Banish negativity in three simple steps

“It will never work… I’ll give it three months… What’s the point? I don’t want to moan, but…”

We all come across people that make these statements. In the book Polar Bear Pirates, Adrian Webster describes negative people as ‘Neg Ferrets.’ People that always seem to find a problem or a reason why an idea won’t work. And if they can’t find it, they will keep moaning until all your energy is drained.

In life we often meet people like this; it can be in our families or amongst friends. But of course we also come across these Neg Ferrets in our workplace and teams. Negativity amongst employees in the workplace can spread and often leads to a demotivated team.

Dealing with these negative characters is not always straightforward, because although firing an employee could be a possibility, there are ways to engage and inspire Neg Ferrets too. Let’s look at the three stages to managing workplace negativity:

Stage 1: Identify

First of all you need to identify them, which is the easy bit. Neg Ferrets will always make sure they are being heard. They like to sow the seeds of doom and gloom in as many ears as possible, so they make it their art to do so. It could happen around the coffee machine, during meetings, wherever they see an opportunity to share their negativity.

Stage 2: Ring-fence

After identifying them, you need to ring-fence them. Remove the stage they use to speak from. Avoid their speeches about problems, but if you hear them, ask them questions and challenge their ‘theory.’

The moaners and complainers only have a limited vocabulary and they don’t like to be challenged.

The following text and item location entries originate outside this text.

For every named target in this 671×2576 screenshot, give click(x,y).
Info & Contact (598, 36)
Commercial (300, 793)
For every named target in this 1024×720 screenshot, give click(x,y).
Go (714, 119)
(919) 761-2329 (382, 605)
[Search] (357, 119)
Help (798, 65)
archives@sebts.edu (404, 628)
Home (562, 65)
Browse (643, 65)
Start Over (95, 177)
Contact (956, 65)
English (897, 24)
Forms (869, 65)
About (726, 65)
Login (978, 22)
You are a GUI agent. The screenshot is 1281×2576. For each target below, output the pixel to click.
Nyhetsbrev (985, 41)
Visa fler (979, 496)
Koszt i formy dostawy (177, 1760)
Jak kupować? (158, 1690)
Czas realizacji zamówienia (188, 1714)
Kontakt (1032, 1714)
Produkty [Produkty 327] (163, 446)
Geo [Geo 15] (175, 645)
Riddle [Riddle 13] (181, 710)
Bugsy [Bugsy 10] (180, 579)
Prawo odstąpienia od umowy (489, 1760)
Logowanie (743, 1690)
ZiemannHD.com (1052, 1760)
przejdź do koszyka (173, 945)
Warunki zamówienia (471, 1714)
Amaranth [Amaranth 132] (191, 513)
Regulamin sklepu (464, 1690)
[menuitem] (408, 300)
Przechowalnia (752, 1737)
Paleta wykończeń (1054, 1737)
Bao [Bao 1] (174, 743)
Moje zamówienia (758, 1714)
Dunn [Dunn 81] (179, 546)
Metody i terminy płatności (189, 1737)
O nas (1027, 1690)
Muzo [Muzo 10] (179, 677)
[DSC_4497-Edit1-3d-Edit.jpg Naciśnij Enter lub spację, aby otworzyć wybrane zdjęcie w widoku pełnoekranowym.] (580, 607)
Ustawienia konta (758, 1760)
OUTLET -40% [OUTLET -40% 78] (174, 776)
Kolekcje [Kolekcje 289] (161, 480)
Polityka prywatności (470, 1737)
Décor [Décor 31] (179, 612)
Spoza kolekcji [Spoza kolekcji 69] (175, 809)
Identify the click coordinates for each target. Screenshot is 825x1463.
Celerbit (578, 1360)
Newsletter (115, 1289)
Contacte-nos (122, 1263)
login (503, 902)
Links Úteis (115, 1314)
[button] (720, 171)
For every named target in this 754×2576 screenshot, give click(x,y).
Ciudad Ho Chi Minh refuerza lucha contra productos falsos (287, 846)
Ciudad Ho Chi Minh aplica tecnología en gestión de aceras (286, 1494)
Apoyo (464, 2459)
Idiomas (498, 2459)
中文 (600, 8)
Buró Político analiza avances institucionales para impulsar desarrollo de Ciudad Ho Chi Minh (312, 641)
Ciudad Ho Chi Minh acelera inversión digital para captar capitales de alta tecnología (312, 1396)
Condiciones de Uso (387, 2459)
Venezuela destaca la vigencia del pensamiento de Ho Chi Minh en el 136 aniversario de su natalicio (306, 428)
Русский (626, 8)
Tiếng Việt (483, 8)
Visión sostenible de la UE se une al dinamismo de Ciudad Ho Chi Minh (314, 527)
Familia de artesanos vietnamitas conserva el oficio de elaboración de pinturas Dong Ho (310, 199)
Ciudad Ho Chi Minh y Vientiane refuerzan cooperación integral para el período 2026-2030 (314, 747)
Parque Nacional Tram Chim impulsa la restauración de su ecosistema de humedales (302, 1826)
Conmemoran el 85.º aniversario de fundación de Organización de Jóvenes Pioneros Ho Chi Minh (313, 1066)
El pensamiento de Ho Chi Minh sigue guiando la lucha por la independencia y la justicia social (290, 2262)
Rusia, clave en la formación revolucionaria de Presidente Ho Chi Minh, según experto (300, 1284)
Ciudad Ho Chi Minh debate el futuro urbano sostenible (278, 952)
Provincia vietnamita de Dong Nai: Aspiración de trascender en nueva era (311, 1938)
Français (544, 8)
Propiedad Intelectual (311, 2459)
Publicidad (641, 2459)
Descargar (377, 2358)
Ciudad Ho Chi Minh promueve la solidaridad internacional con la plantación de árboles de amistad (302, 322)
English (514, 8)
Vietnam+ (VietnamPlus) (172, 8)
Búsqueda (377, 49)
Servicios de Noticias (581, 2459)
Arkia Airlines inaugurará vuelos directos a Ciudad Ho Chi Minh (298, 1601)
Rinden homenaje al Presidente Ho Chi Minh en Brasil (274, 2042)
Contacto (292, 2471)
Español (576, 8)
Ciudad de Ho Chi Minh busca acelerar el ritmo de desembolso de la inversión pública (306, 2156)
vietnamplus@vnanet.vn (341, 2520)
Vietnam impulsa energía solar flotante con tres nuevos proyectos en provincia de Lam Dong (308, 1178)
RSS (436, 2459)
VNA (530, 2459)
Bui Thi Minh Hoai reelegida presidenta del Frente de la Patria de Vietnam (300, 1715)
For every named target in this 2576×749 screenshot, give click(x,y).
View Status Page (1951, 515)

They certainly don’t like to give a reason or explanation for their behaviour.

Stage 3: Blast them with positivity

Another very good cure against these people is positivity. Being happy about what is happening, positive about change, looking forward to developments is something they hate with a passion. They will therefore avoid speaking up when you are around. Your positive outlook will blind their dark sarcasm.

It is important to see how the group is divided. Some people will wait in the middle to see how an argument or conversation develops. They do not choose sides until it is clear who is winning. Making the negative people feel uncomfortable will help the undecided choose the proactive and positive group. This strategy reduces the group of moaners and can potentially close them down.

If you want to put a positive spin on the complainers, then listen to what they have to say. Determine if they have a valid point, which you need to address. It could be that this critical observation is useful.